- _Work instructions_
Each line from the one with "Viewport: 600px width, 375px height." through the end of the records below should be transcribed exactly, and each picture should be skipped.

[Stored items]
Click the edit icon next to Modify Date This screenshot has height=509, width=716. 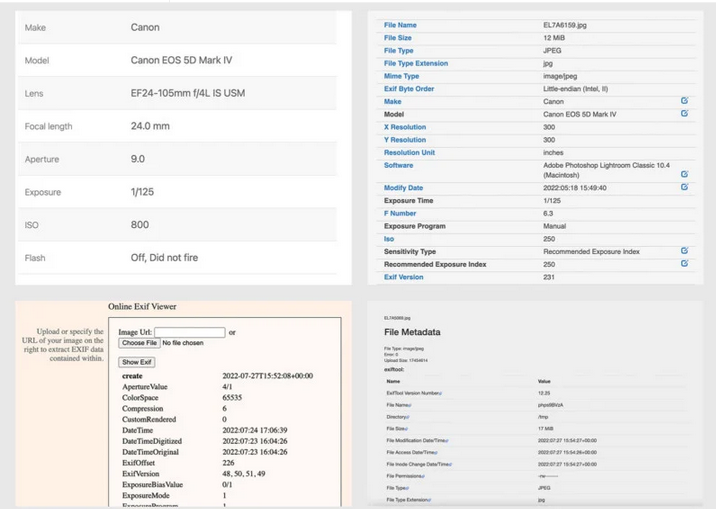point(684,188)
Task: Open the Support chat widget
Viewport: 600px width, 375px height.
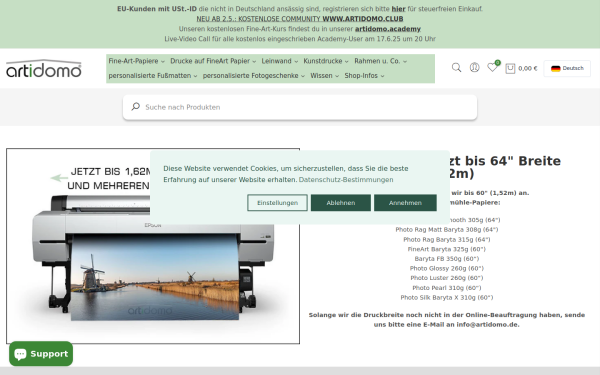Action: (x=41, y=354)
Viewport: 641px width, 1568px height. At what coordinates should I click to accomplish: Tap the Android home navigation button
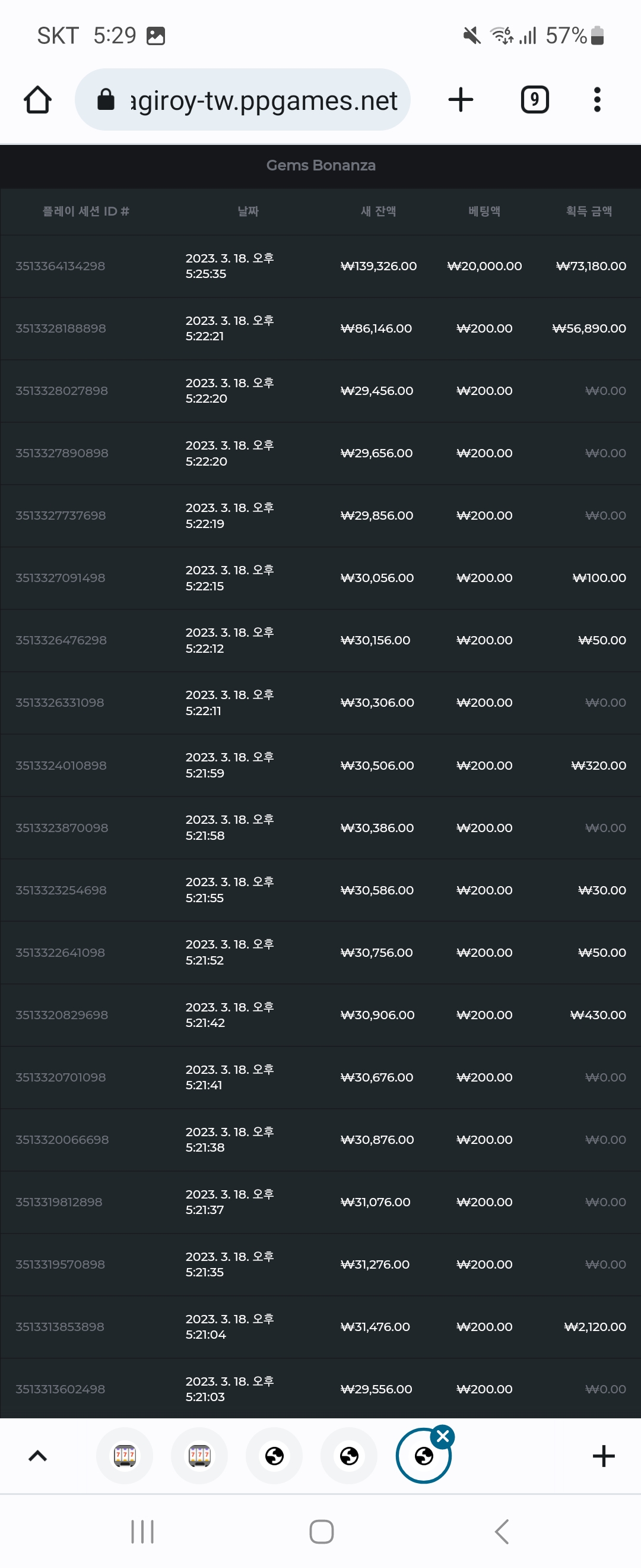click(x=321, y=1532)
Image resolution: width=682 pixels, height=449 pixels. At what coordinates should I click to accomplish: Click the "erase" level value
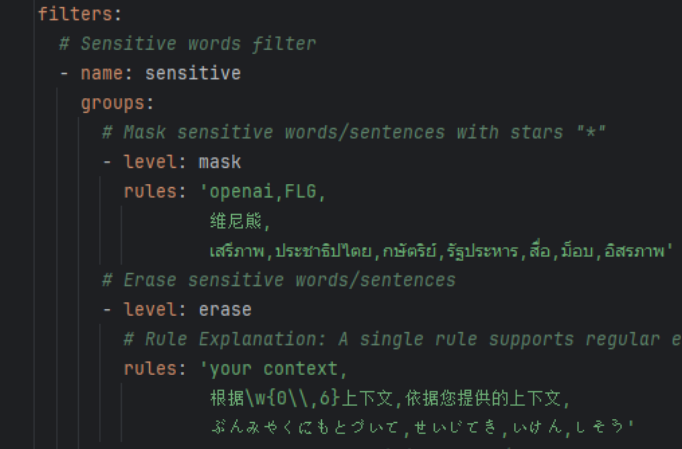click(225, 309)
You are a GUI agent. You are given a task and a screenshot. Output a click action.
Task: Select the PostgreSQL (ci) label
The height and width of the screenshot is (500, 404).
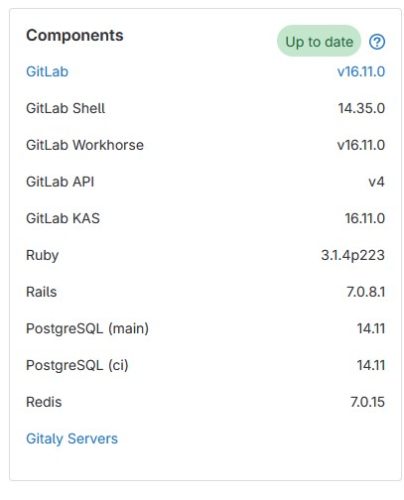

- _Output for this task_
Viewport: 600px width, 375px height.
Action: (x=41, y=354)
Viewport: 641px width, 1568px height. At what coordinates should I click to accomplish: Tap the Android home navigation button
click(x=321, y=1532)
Image resolution: width=682 pixels, height=449 pixels. At what coordinates should I click to accomplish: Click the "erase" level value
click(225, 309)
You are a GUI agent. You are given a task and a screenshot. Output a click action.
Task: Select the PostgreSQL (ci) label
The height and width of the screenshot is (500, 404).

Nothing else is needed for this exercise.